Yes, that’s just about as many doses as there are people in the world.

This vaccine hoarding happened in parallel with an unprecedented multi-lateral effort to support the development and equitable distribution of 2 billion doses of Covid-19 vaccines to world’s poorest countries before the end of 2021, called Covax.

The initiative has two parts: a purchasing pool for higher income countries, and a fundraising effort for poorer countries. By promising to buy a certain number of vaccine doses from manufacturers, countries that join get access to any vaccines that are approved in Covax’s portfolio, while also creating a global market for the shots and driving prices down.

More than 190 countries signed on — including rich ones. But the bilateral deals have undermined Covax. “[Rich countries] want to have it both ways,” Gostin said. “They join Covax, so they could proclaim to be good global citizens, and at the same time rob Covax of its lifeblood, which is vaccine doses.”

How to stop hoarding

In the first quarter of the year, Covax is planning to begin delivering a first batch of 100 million vaccine doses. But vaccine distribution is already lagging in rich countries, where manufacturers have failed to deliver the doses they initially promised, and governments are struggling to set up systems to get millions of people through the door at once.

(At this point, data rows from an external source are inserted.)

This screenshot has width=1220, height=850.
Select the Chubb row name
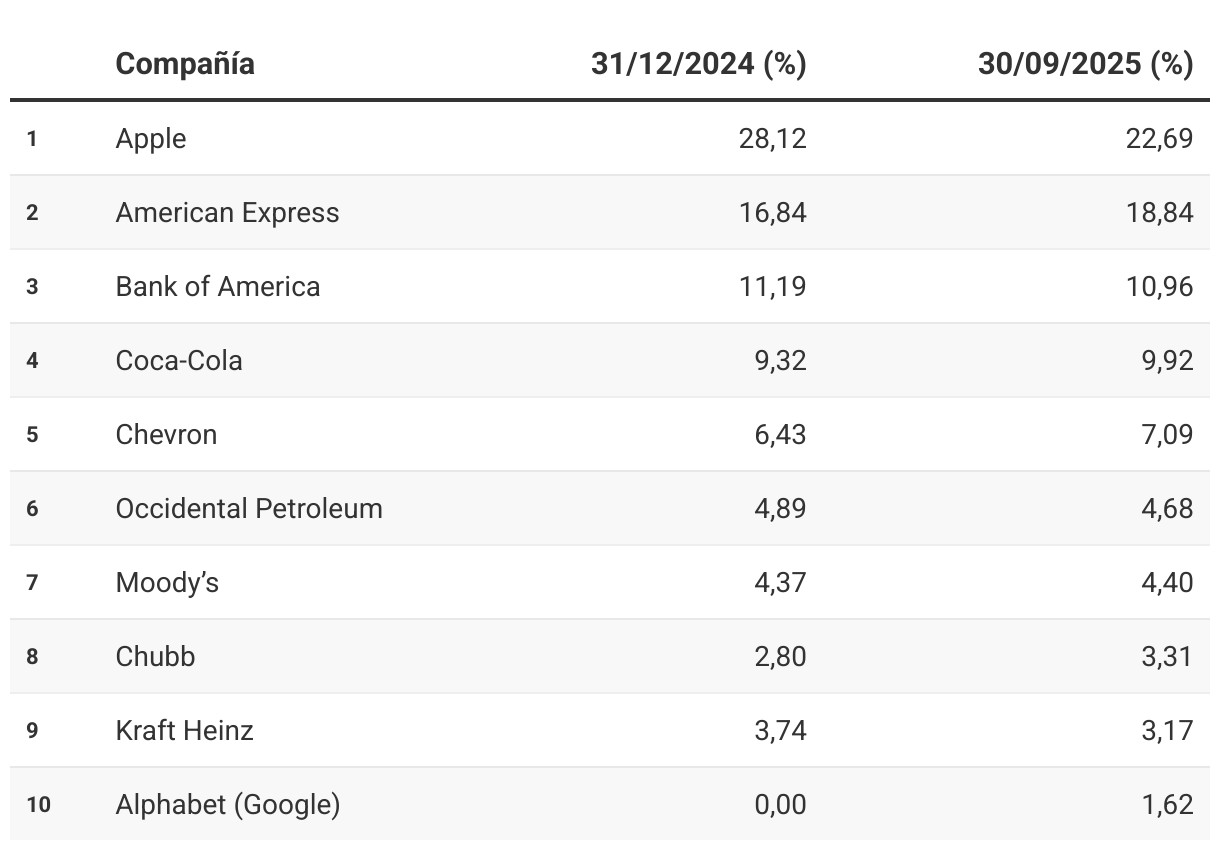(x=155, y=656)
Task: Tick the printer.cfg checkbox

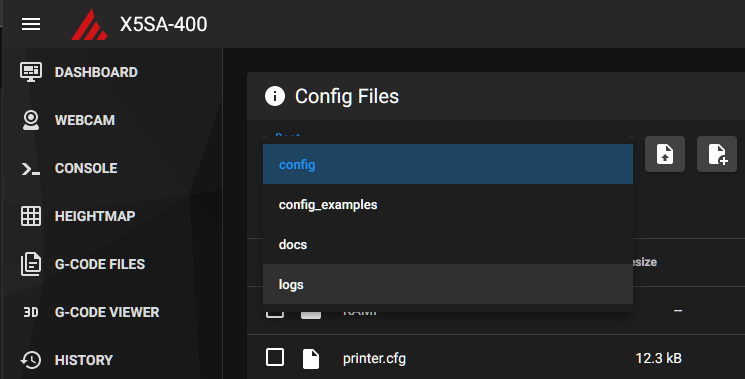Action: click(275, 357)
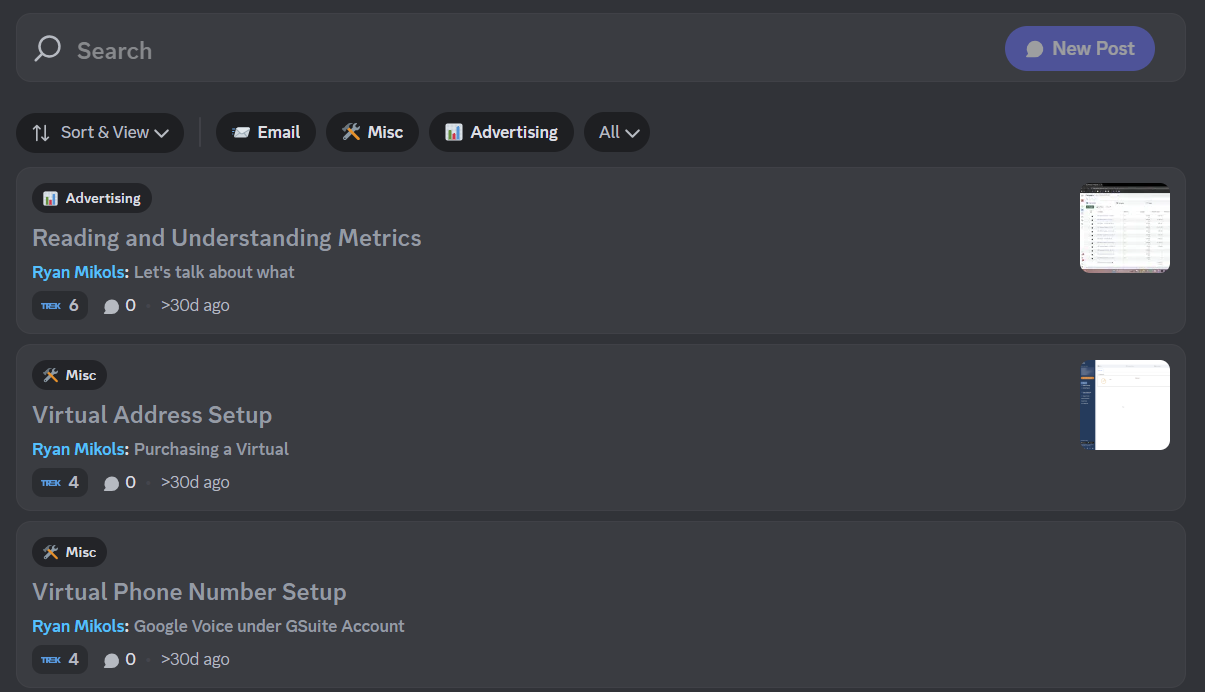Click the sort arrows icon beside Sort & View
The image size is (1205, 692).
38,132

The emerging disparity has prompted calls for rich countries to stop hoarding vaccines and share their excess supply with poorer countries through Covax. It’s also stirring discussion about how countries and manufacturers can get creative and bolster supplies for the world.

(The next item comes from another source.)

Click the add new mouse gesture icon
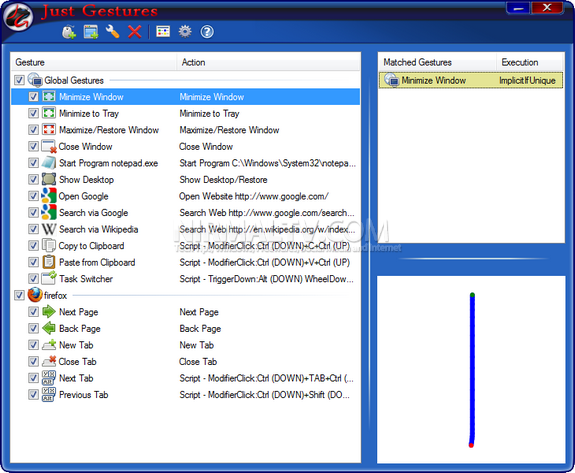[69, 32]
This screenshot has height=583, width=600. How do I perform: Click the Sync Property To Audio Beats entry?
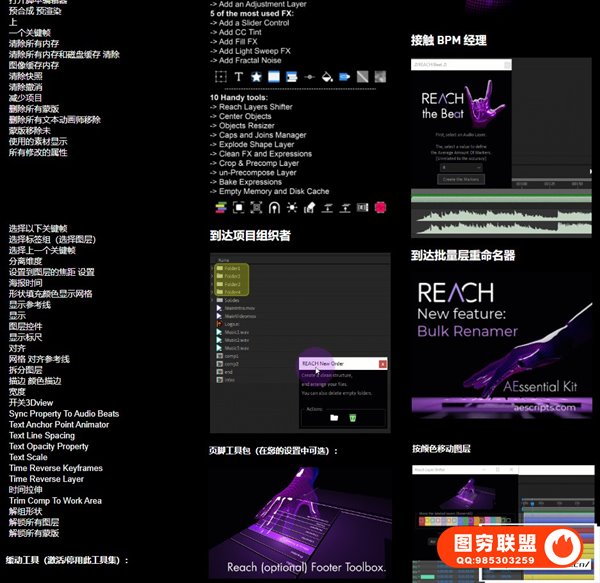[64, 413]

Right now, “The biggest constraint for everyone to get vaccinated is the number of doses,” Nicholas Lusiani at Oxfam America, told Vox. Instead of fighting over the crumbs, he said, Oxfam has suggested countries build regional vaccine production hubs to churn out vaccines at a lower price in the places they’re needed (and where production costs are lower).

The US, Europe, and other high-income countries could also push companies with effective vaccines to collaborate with other manufacturers on production, sharing their technology or even waiving intellectual property rights. (AstraZeneca has already done this with the Serum Institute in India.)

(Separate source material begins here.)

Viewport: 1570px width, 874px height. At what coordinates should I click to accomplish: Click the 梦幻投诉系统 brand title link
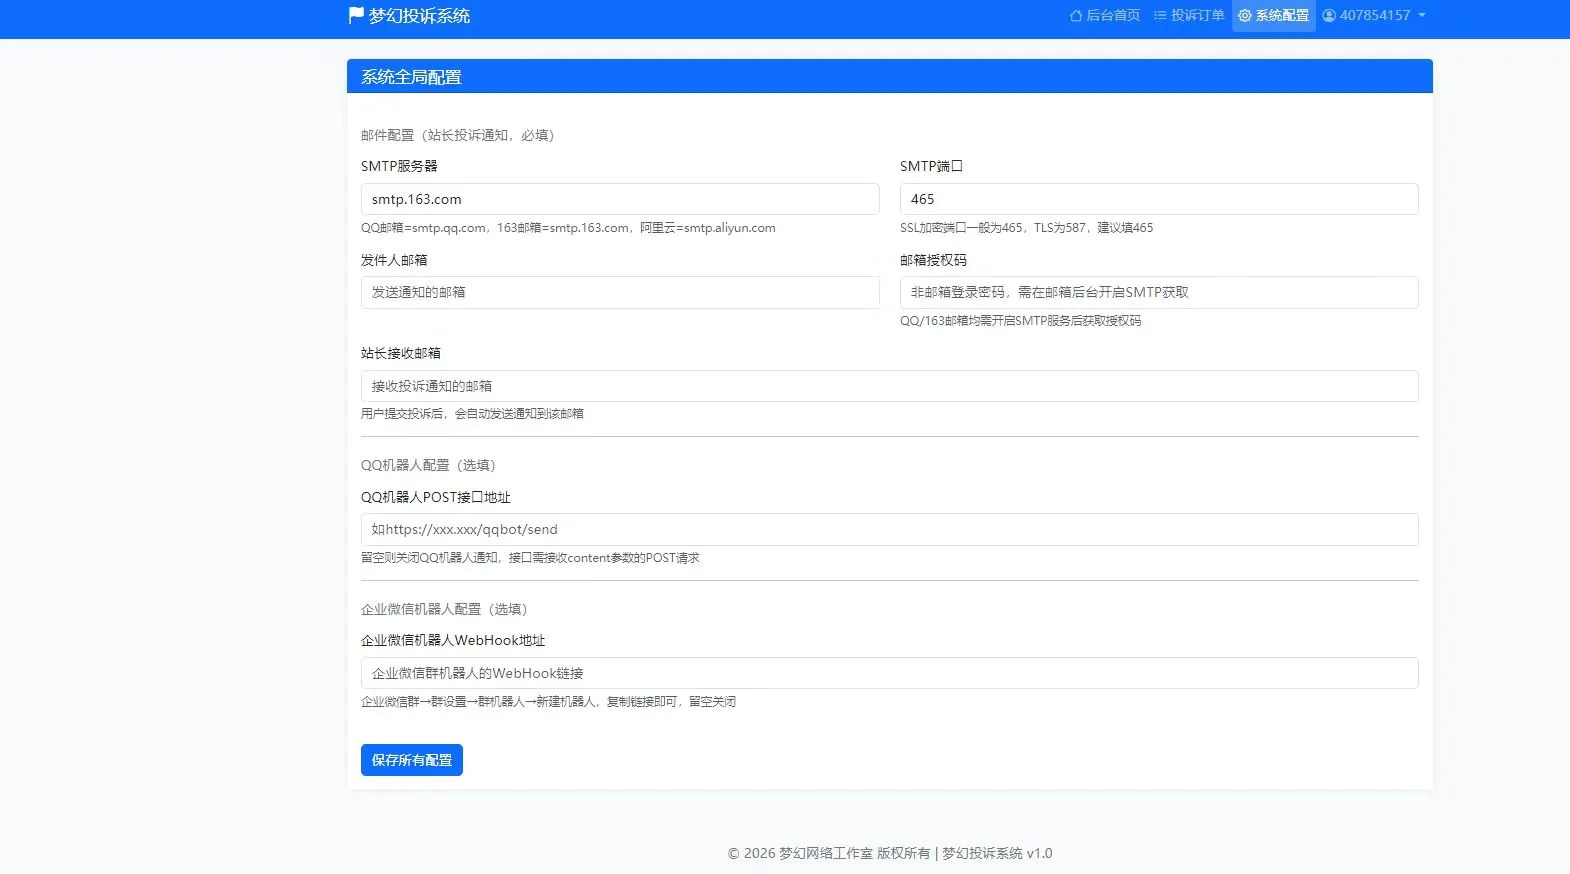(419, 16)
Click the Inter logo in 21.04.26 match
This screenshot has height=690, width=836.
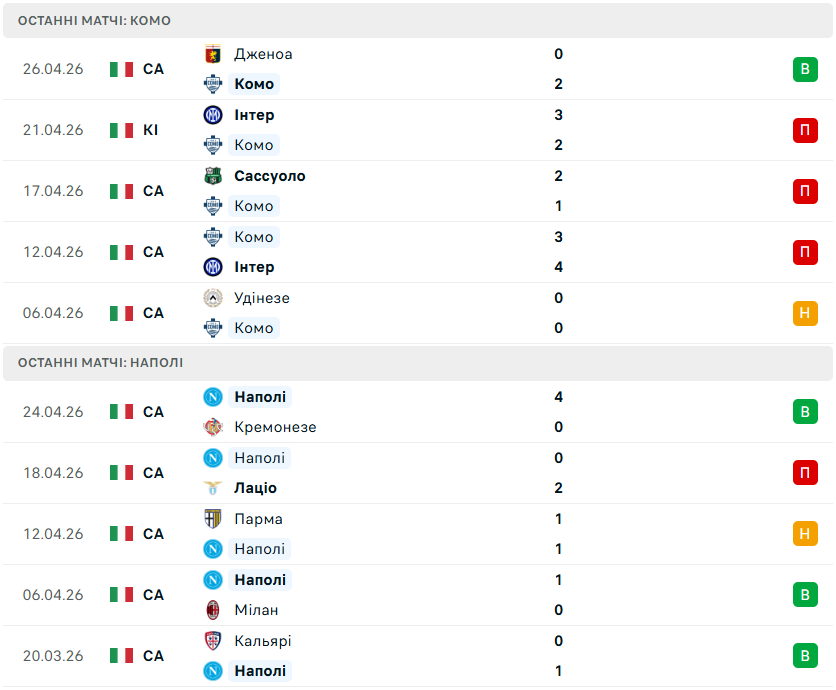[213, 115]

 Michael Clevenger-PoolGetty Images
UPS employees transport one of two shipping containers containing the first shipments of the Pfizer and BioNTech COVID-19 vaccine in Louisville, Kentucky.

Then, there’s simple donating of vaccines. Gostin and colleagues have called on the US to work with other high-income countries and inoculate only their most vulnerable groups — health workers, the elderly — first, then give the excess supply to Covax, which could distribute vaccines to high-risk groups in the rest of the world.

“There’s a certain ethical and political justification for putting your own country first because every government’s first duty is to its own population,” said Gostin. “But that’s to a point.”

Still, said Taylor, “It is complex and there is no easy solution… It would be a very hard sell for the leader of a rich country to start donating doses to other countries while still vaccinating their own population – this is what needs to happen but it is hard to imagine.”

Norway has managed to do it. Like the US, the Nordic country will have access to three times as many vaccines as it needs. “This allows us to redistribute vaccines to other countries,” said Norway’s Minister of International Development, Dag-Inge Ulstein. “The distribution will be started gradually and in parallel to the current vaccination of the Norwegian population as soon as relevant vaccines are approved.”

This happened because the Norwegian government decided it was both ethical and self-interested to ensure people in low-income countries can access effective vaccines as soon as possible. “Otherwise,” Ulstein added, “it will be a long time before these countries are able to vaccinate a sufficiently large proportion of their populations. [And] that would not benefit anyone.” Now it’s time for other countries to follow suit.